In the past few days Chartered Accountancy students have been protesting on the streets and in front of Institute of Chartered Accountancy of India (ICAI) offices alleging errors in evaluating papers of the May exam.
Thousands of students in cities like Mumbai, Delhi, Hyderabad and Jaipur have been campaigning to make their point heard.
The protest has now taken a political colour with senior Congress leader Rahul Gandhi stepping into the matter and seeking that the students’ demands be fulfilled. He has also demanded that ICAI usher in the required reforms and re-evaluate the exam papers.
With the matter now showing no signs of abating, here’s a quick look at the student grievances and the response by ICAI.
What Do The Protesting Students Claim
The student protests took shape from mid September with the ICAI candidates who appeared for the May exam claiming gross disparity in evaluation and marking system.
The issue began when ICAI released the answer key to the examination and students after obtaining their marksheets via RTI claimed to have found disparities.
The students allege that their examination paper was not evaluated properly and some correct answers were not awarded the required marks.
Students have also alleged that there have been counting mistakes in the evaluation process, no awarding of step marking and error in checking MCQs.
What Are They Demanding
The students have thus demanded a total re-evaluation of the exam answer sheets, central evaluation (some answer sheets are sent to personal addresses of examiners) and penalising examiners for wrong checking.
They have also sought that they be provided copies of the MCQ booklet with correct answers (currently they are just provided the descriptive answer booklet) and permission to fill the OMR sheet using a pen.
There is a central hurdle to these reforms which is - Regulation 39(4) of the Chartered Accountants Act, 1949. Currently this act only allows a review of answer sheets to determine whether they have been checked properly.
Thus students are demanding that it be amended to include a clause for re-evaluation.
ICAI’s Defence
After the protests began intensifying, ICAI issued a press release on 21 September in which announced various reforms for the November 2018 and May 2019 examinations.
In the 21 September announcement ICAI assured that it will digitally evaluate all the answer sheets for the foundation and intermediate level exams held in November 2018 and May 2019.
As per ICAI, this digital evaluation will substitute physical handling of answer sheets, avoid marks variation, eliminate totalling errors and introduce performance reviews of examiners.
It also claims that central evaluation is being carried out for various papers since November 2018.
While addressing claims of MCQ disparity ICAI stated that it has decided to introduce OMR based evaluation of MCQs which will be processed by machines to eliminate disparity. This will be introduced from the November 2019 exams.
It will also enforce step-marking wherein if the student gets any answer wrong, step marks would be provided during re-verification (if not done during initial evaluation).
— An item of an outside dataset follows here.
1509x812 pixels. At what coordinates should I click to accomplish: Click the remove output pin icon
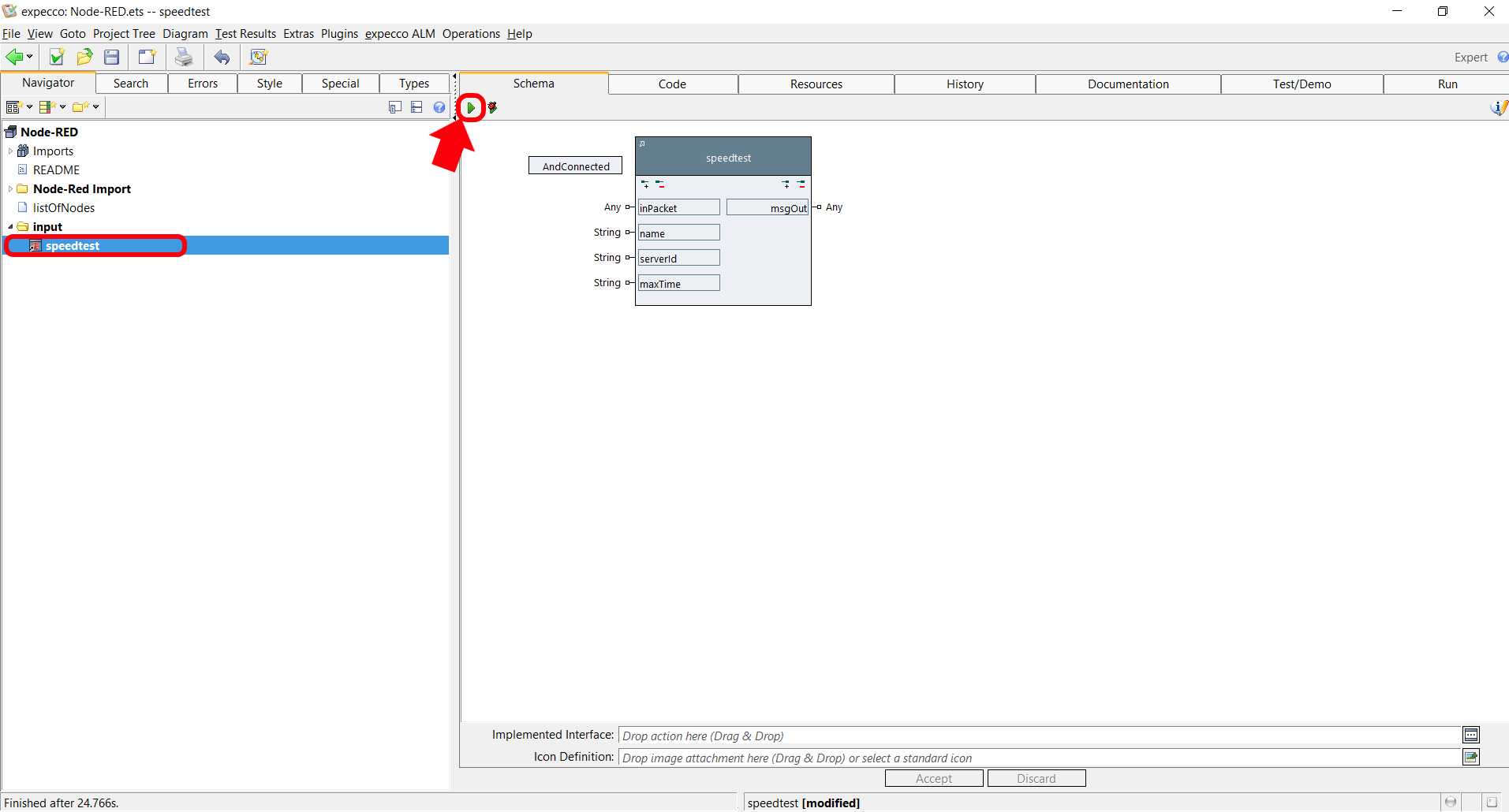pyautogui.click(x=801, y=184)
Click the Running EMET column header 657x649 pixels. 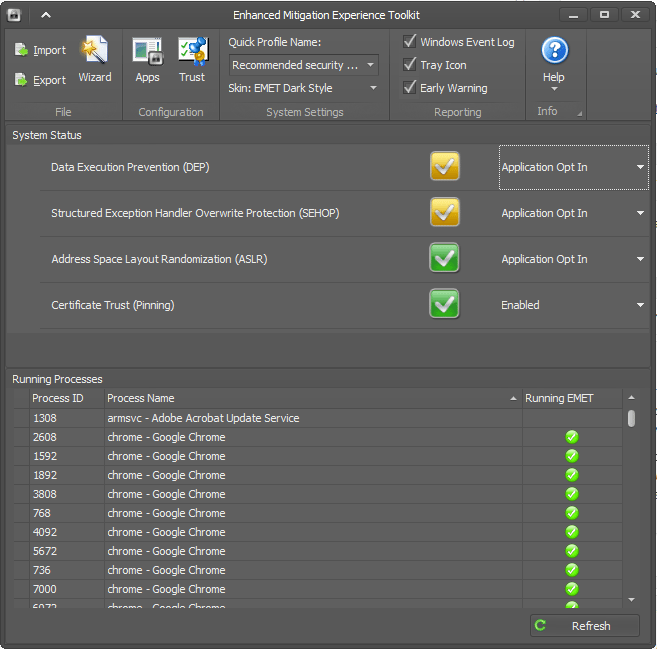click(559, 398)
ICAI added that its examiners would henceforth be tested in the subject of their expertise every 3 years.
Protesters Say Not Enough
The protesting students have dubbed these reforms vague and non-transparent. They have claimed that ICAI’s system is unfair and have been joined by various CA faculties in support.
Seeing the mounting issue, ICAI issued another notice on 24 September acknowledging the students’ main demand of amending the Regulation 39(4). ICAI has claimed that it will follow the due process in considering this demand and urged the students to call off their protest.
The representatives who met ICAI authorities though have refused to budge and vowed to continue their agitation till the demand for full re-evaluation is met.